Filters: Year: 2024 × embeddings × Sorted by date


Exploring Hacker News by mapping and analyzing 40 million posts and comments for fun (via) A real tour de force of data engineering. Wilson Lin fetched 40 million posts and comments from the Hacker News API (using Node.js with a custom multi-process worker pool) and then ran them all through the BGE-M3 embedding model using RunPod, which let him fire up ~150 GPU instances to get the whole run done in a few hours, using a custom RocksDB and Rust queue he built to save on Amazon SQS costs.

Then he crawled 4 million linked pages, embedded that content using the faster and cheaper jina-embeddings-v2-small-en model, ran UMAP dimensionality reduction to render a 2D map and did a whole lot of follow-on work to identify topic areas and make the map look good.

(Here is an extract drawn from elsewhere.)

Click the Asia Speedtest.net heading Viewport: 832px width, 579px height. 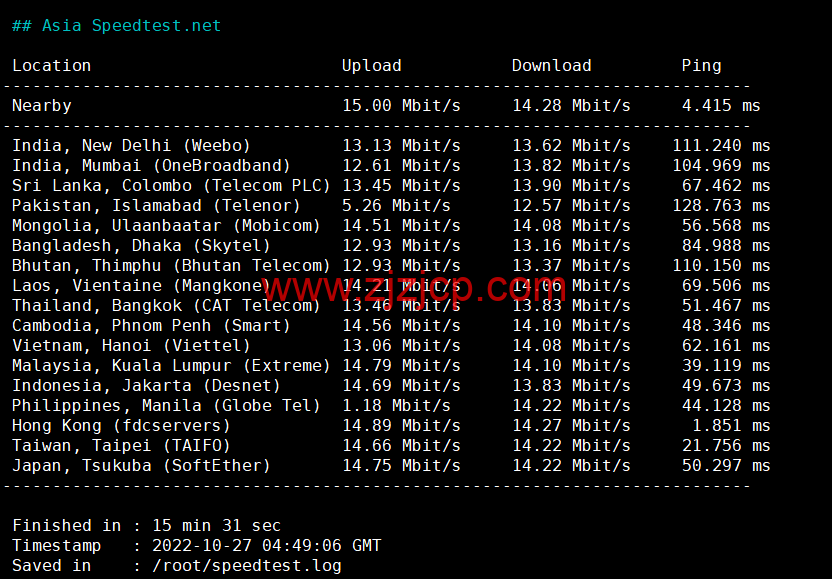click(131, 26)
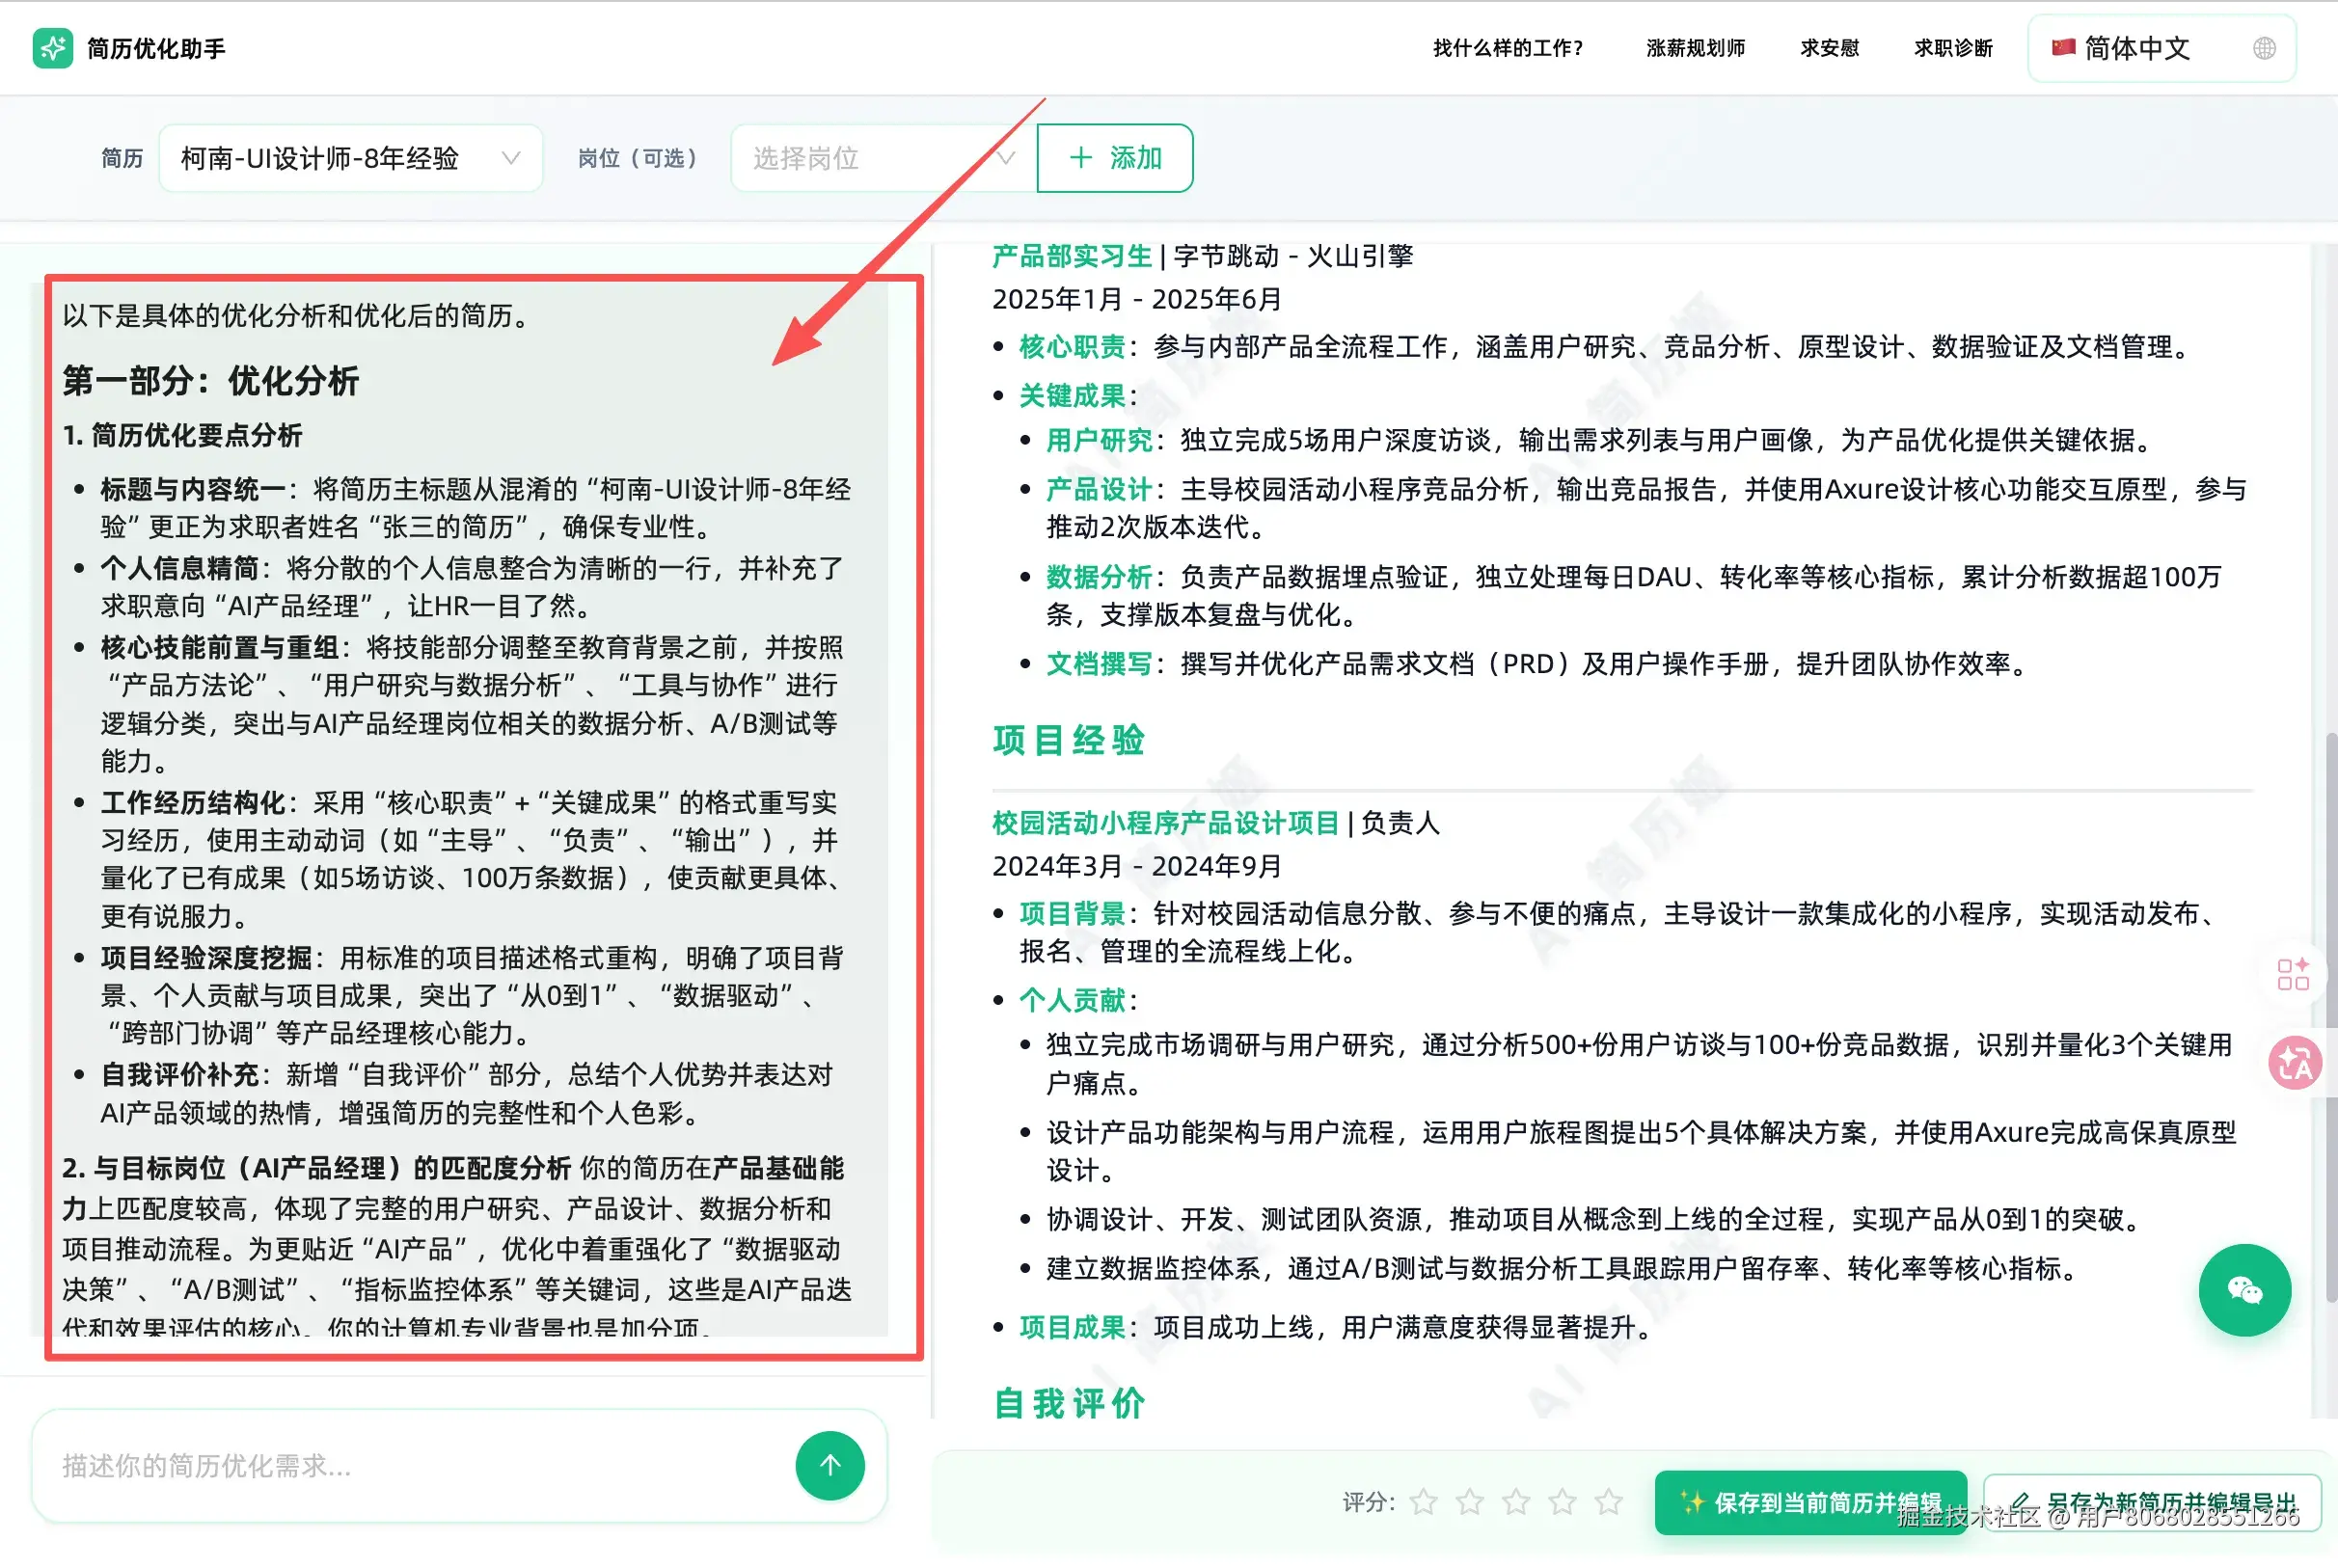
Task: Click the pink translate floating icon
Action: (2294, 1063)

That's not even half the project - Wilson built several interactive features on top of the resulting data, and experimented with custom rendering techniques on top of canvas to get everything to render quickly.

There's so much in here, and both the code and data (multiple GBs of arrow files) are available if you want to dig in and try some of this out for yourself.

In the Hacker News comments Wilson shares that the total cost of the project was a couple of hundred dollars.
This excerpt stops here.